Another important point of this study was that 3 of the 6 instability cases occurred in patients who were treated for sequela of proximal humerus fractures.  Eleven total patients in this cohort were treated for sequela of proximal humerus fractures, which makes the instability rate in this population nearly 25%.  As noted in the surgical technique, these patients often had significant soft tissue loss or bone loss or resections that precluded subscapularis repair.  In the representative radiographs presented in the study of patients with sequela of previous fractures, significant proximal humeral bone loss is present, particularly significant loss of the greater tuberosity.  This loss of bone significantly affects the deltoid wrap angle increasing the risk of instability.  Deltoid wrapping refers to the wrapping of the middle deltoid around the greater tuberosity, resulting in increased humeral compression into the glenoid. Deltoid wrapping theoretically decreases the deltoid force needed to abduct the arm.5  This emphasizes the need for reconstruction techniques or implants that help restore the deltoid wrap.  Two good examples of this are the humeral reconstruction prosthesis (HRP) or the proximal humeral augmentation tray (HAT), both from Exactech.  An alternative technique is an allograft-prosthetic composite to help restore this.

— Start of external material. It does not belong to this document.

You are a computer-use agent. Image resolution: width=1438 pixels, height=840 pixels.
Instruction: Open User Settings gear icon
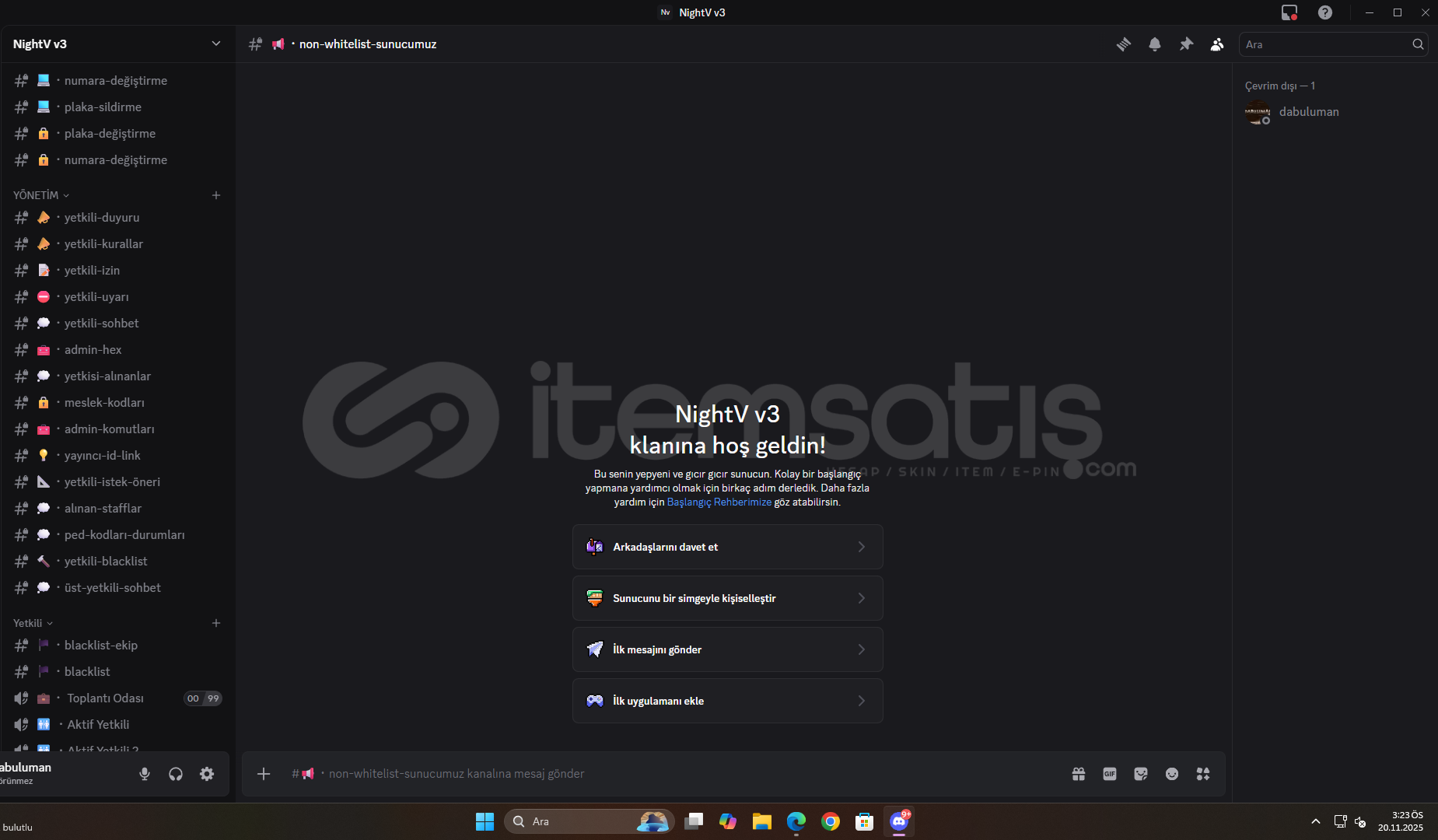pos(207,774)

Fortunately, the rates of instability after reverse total shoulder arthroplasty continue to decrease as experience with the surgery and knowledge increase. Despite the decreasing rate, it is a clinically significant problem that often results in revision surgery.  Knowledge of risk factors can help further reduce this as well as attention to surgical detail and potentially implant selection, particularly for patients at high risk of instability.


  1. Pena, L et al. “Instability after reverse total shoulder arthroplasty: risk factors and how to avoid them.” Acta Orthop. Belg., 2022, 88, 372-279.
  2. Sanchez-Sotelo, J. “The Unstable Reverse Shoulder Arthroplasty” in Zuckerman, J. Shoulder Arthroplasty: Principles and Practice. 2022
  3. Sajadi, KR. “To Repair, or Not to Repair, That is the Question…” https://www.exac.com/to-repair-or-not-to-repair-that-is-the-question/
  4. Matthewson G, et al. The effect of subscapularis repair on dislocation rates in reverse shoulder arthroplasty: a meta-analysis and systematic review. J Shoulder Elbow Surg (2019) Article in Press. 1-9.
  5. Hansen ML, et al. The biomechanics of current reverse shoulder replacement options. Ann Joint 2019;4:17.
  6. Roche, C et al. Impact of Inferior Glenoid Tilt, Humeral Retroversion and Bone Grafting on Muscle Length and Deltoid Wrapping in Reverse Shoulder Arthroplasty. Bulletin for the Hospital for Joint Diseases. Vol. 71(4):284-93. 2013.
  7. Roche, C. et al. Impact of Humeral Offset on Muscle Length with Reverse Shoulder Arthroplasty. T of the 61st Annual ORS Meeting. 2015.